(Data under study begins)

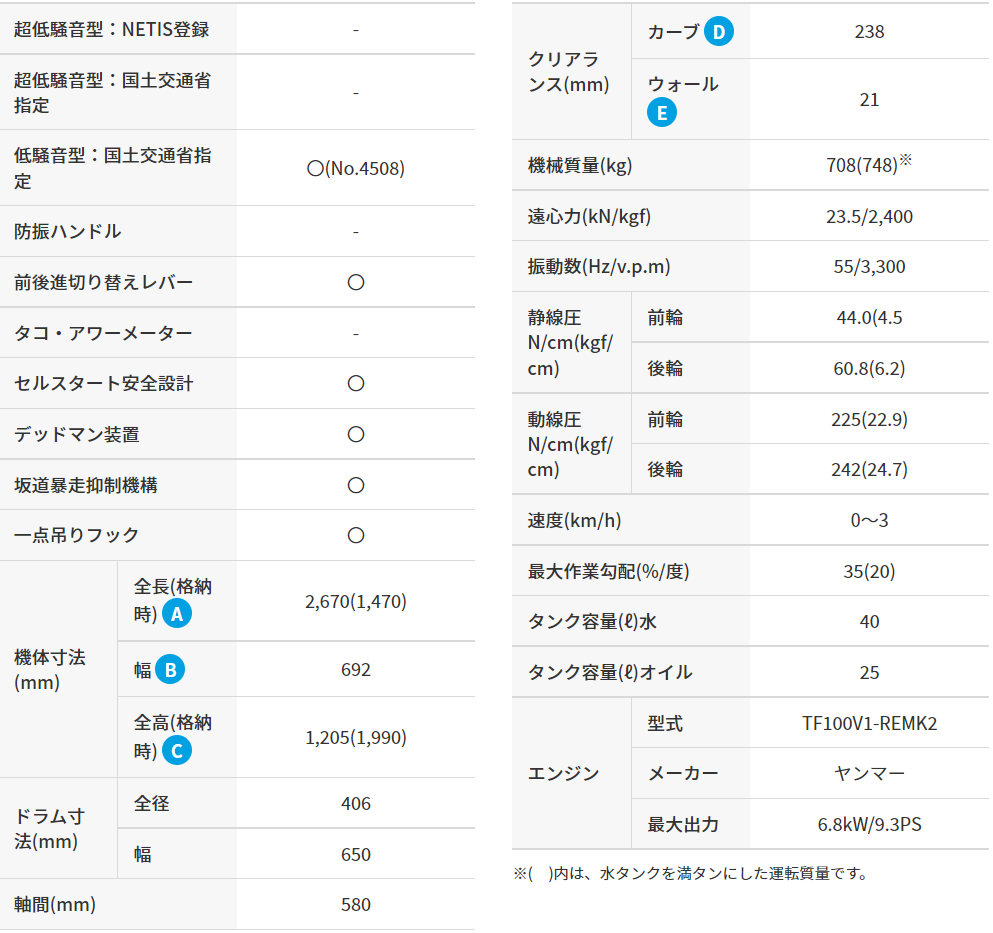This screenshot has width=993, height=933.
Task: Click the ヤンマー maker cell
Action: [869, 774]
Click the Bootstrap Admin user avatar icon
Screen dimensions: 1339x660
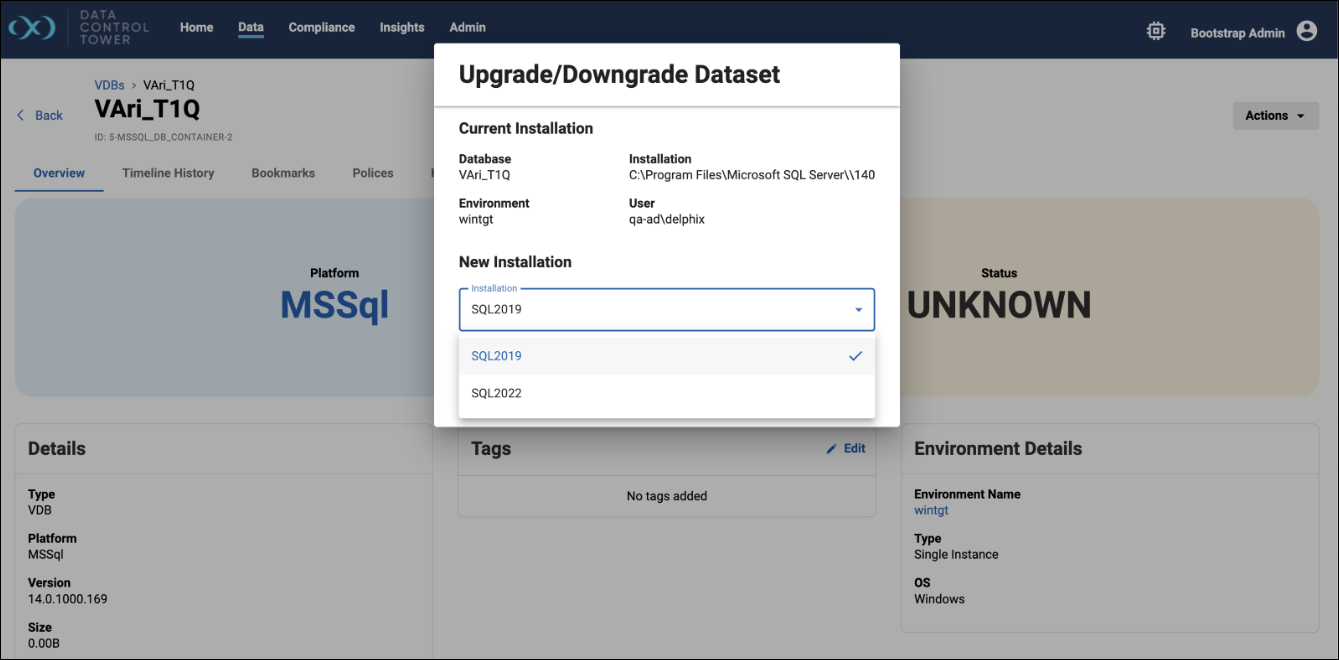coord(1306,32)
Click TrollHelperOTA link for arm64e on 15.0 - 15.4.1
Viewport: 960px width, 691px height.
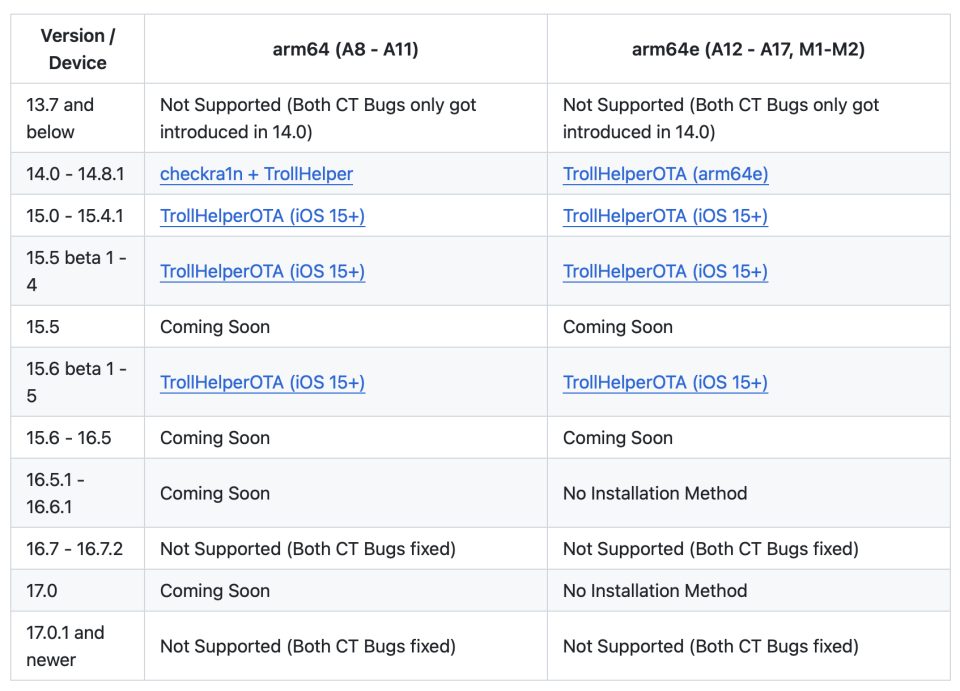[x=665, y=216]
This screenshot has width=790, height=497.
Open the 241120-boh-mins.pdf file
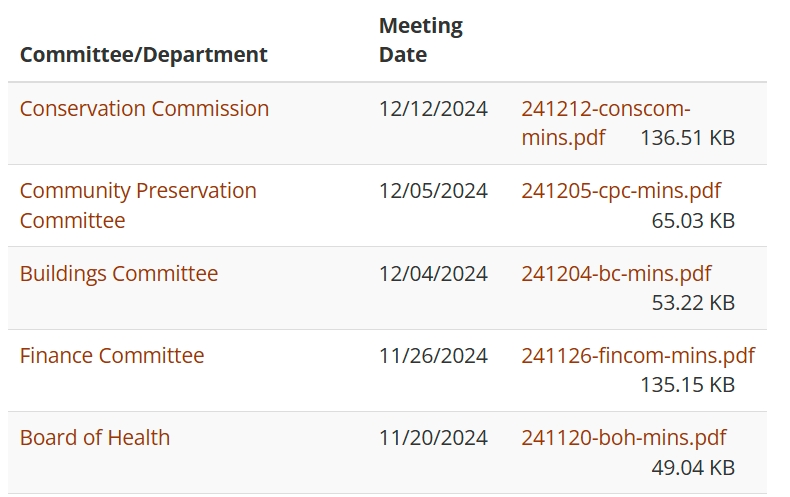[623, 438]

(Data under study ends)

## [Work item]
Each line from the one containing "Screen dimensions: 1339x660" down to the final line of the records above must be reproduced exactly; no pictures go into the copy.

## [Answer for the task]
Screen dimensions: 1339x660
coord(1306,32)
Click TrollHelperOTA link for arm64e on 15.0 - 15.4.1
Viewport: 960px width, 691px height.
[x=665, y=216]
This screenshot has width=790, height=497.
Open the 241120-boh-mins.pdf file
[623, 438]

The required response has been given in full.